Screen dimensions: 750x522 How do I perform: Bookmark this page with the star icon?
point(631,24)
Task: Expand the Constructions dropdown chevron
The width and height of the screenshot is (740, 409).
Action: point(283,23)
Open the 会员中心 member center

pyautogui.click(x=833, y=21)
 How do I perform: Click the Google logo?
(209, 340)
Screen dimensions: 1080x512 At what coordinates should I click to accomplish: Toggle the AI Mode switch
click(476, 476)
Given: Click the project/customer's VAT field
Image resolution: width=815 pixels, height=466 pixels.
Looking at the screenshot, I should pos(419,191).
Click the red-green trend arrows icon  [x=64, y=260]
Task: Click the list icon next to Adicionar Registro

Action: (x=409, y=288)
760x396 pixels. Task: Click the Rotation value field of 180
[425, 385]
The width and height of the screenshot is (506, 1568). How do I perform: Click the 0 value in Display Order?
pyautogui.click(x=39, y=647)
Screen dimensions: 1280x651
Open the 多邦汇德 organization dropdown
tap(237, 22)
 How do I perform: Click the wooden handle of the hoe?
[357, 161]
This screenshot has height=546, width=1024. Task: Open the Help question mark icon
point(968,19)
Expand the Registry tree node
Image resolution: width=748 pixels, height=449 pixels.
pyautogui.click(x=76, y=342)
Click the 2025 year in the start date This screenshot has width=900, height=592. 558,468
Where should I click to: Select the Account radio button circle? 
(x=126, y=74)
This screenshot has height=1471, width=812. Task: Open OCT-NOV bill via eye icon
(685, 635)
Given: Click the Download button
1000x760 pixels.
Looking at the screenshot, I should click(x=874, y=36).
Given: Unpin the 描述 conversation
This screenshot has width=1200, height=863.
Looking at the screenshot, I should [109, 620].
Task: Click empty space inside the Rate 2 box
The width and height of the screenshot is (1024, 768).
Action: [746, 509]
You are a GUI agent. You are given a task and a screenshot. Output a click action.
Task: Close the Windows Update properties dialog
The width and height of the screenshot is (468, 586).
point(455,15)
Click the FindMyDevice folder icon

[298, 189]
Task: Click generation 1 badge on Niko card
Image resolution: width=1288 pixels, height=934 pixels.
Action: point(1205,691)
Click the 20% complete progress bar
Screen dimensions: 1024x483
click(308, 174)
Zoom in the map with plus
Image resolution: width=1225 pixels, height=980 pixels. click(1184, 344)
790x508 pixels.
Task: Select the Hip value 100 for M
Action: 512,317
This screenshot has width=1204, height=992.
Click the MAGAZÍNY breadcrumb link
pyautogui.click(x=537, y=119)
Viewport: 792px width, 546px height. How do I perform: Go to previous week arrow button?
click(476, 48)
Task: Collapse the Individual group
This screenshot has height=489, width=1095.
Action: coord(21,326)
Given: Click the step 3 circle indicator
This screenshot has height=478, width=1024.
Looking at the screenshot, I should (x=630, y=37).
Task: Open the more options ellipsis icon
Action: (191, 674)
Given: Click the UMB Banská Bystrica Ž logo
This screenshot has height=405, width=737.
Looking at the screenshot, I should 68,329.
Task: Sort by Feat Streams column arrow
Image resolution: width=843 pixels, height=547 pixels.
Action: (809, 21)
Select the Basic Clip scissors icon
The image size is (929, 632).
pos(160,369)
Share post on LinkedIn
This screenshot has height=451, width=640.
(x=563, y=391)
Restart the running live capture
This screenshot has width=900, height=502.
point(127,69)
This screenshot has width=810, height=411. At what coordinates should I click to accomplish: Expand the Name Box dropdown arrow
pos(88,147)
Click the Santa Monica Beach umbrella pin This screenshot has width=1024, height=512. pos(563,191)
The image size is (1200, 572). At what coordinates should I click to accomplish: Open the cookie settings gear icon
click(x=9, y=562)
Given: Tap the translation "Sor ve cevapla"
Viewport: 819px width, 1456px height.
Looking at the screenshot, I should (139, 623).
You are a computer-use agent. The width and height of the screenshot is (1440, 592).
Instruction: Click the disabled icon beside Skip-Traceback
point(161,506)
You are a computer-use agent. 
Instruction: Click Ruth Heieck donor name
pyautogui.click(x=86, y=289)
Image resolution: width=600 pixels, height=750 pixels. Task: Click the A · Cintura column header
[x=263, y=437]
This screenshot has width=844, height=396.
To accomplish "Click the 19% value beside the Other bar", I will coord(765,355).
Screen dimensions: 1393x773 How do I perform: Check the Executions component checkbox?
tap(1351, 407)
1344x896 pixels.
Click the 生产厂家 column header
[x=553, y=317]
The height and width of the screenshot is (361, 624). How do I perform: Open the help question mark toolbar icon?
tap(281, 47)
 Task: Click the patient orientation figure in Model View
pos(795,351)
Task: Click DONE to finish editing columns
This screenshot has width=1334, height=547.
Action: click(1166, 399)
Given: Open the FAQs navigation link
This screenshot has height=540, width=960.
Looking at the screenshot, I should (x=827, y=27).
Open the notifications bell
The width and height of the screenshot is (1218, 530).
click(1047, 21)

Your assignment
Repeat the entire listing above without changing a word.

Solution below
Screen dimensions: 750x522 How do I perform: Bookmark this page with the star icon?
point(631,24)
Task: Expand the Constructions dropdown chevron
The width and height of the screenshot is (740, 409).
Action: point(283,23)
Open the 会员中心 member center

pyautogui.click(x=833, y=21)
 How do I perform: Click the Google logo?
(209, 340)
Screen dimensions: 1080x512 At what coordinates should I click to accomplish: Toggle the AI Mode switch
click(476, 476)
Given: Click the project/customer's VAT field
Image resolution: width=815 pixels, height=466 pixels.
Looking at the screenshot, I should pos(419,191).
Click the red-green trend arrows icon  [x=64, y=260]
Task: Click the list icon next to Adicionar Registro

Action: (x=409, y=288)
760x396 pixels. Task: Click the Rotation value field of 180
[425, 385]
The width and height of the screenshot is (506, 1568). How do I perform: Click the 0 value in Display Order?
pyautogui.click(x=39, y=647)
Screen dimensions: 1280x651
Open the 多邦汇德 organization dropdown
tap(237, 22)
 How do I perform: Click the wooden handle of the hoe?
[357, 161]
This screenshot has height=546, width=1024. Task: Open the Help question mark icon
point(968,19)
Expand the Registry tree node
Image resolution: width=748 pixels, height=449 pixels.
pyautogui.click(x=76, y=342)
Click the 2025 year in the start date This screenshot has width=900, height=592. 558,468
Where should I click to: Select the Account radio button circle? 
(x=126, y=74)
This screenshot has height=1471, width=812. Task: Open OCT-NOV bill via eye icon
(685, 635)
Given: Click the Download button
1000x760 pixels.
Looking at the screenshot, I should click(x=874, y=36).
Given: Unpin the 描述 conversation
This screenshot has width=1200, height=863.
Looking at the screenshot, I should [109, 620].
Task: Click empty space inside the Rate 2 box
The width and height of the screenshot is (1024, 768).
Action: [746, 509]
You are a GUI agent. You are given a task and a screenshot. Output a click action.
Task: Close the Windows Update properties dialog
The width and height of the screenshot is (468, 586).
point(455,15)
Click the FindMyDevice folder icon

[298, 189]
Task: Click generation 1 badge on Niko card
Image resolution: width=1288 pixels, height=934 pixels.
Action: point(1205,691)
Click the 20% complete progress bar
Screen dimensions: 1024x483
click(308, 174)
Zoom in the map with plus
Image resolution: width=1225 pixels, height=980 pixels. click(1184, 344)
790x508 pixels.
Task: Select the Hip value 100 for M
Action: 512,317
This screenshot has width=1204, height=992.
Click the MAGAZÍNY breadcrumb link
pyautogui.click(x=537, y=119)
Viewport: 792px width, 546px height. How do I perform: Go to previous week arrow button?
click(476, 48)
Task: Collapse the Individual group
This screenshot has height=489, width=1095.
Action: coord(21,326)
Given: Click the step 3 circle indicator
This screenshot has height=478, width=1024.
Looking at the screenshot, I should (x=630, y=37).
Task: Open the more options ellipsis icon
Action: (191, 674)
Given: Click the UMB Banská Bystrica Ž logo
This screenshot has height=405, width=737.
Looking at the screenshot, I should 68,329.
Task: Sort by Feat Streams column arrow
Image resolution: width=843 pixels, height=547 pixels.
Action: (809, 21)
Select the Basic Clip scissors icon
The image size is (929, 632).
pos(160,369)
Share post on LinkedIn
This screenshot has height=451, width=640.
(x=563, y=391)
Restart the running live capture
This screenshot has width=900, height=502.
point(127,69)
This screenshot has width=810, height=411. At what coordinates should I click to accomplish: Expand the Name Box dropdown arrow
pos(88,147)
Click the Santa Monica Beach umbrella pin This screenshot has width=1024, height=512. pos(563,191)
The image size is (1200, 572). At what coordinates should I click to accomplish: Open the cookie settings gear icon
click(x=9, y=562)
Given: Tap the translation "Sor ve cevapla"
Viewport: 819px width, 1456px height.
Looking at the screenshot, I should (139, 623).
You are a computer-use agent. The width and height of the screenshot is (1440, 592).
Instruction: Click the disabled icon beside Skip-Traceback
point(161,506)
You are a computer-use agent. 
Instruction: Click Ruth Heieck donor name
pyautogui.click(x=86, y=289)
Image resolution: width=600 pixels, height=750 pixels. Task: Click the A · Cintura column header
[x=263, y=437]
This screenshot has width=844, height=396.
To accomplish "Click the 19% value beside the Other bar", I will coord(765,355).
Screen dimensions: 1393x773 How do I perform: Check the Executions component checkbox?
tap(1351, 407)
1344x896 pixels.
Click the 生产厂家 column header
[x=553, y=317]
The height and width of the screenshot is (361, 624). How do I perform: Open the help question mark toolbar icon?
tap(281, 47)
 Task: Click the patient orientation figure in Model View
pos(795,351)
Task: Click DONE to finish editing columns
This screenshot has width=1334, height=547.
Action: click(1166, 399)
Given: Open the FAQs navigation link
This screenshot has height=540, width=960.
Looking at the screenshot, I should (x=827, y=27).
Open the notifications bell
The width and height of the screenshot is (1218, 530).
click(1047, 21)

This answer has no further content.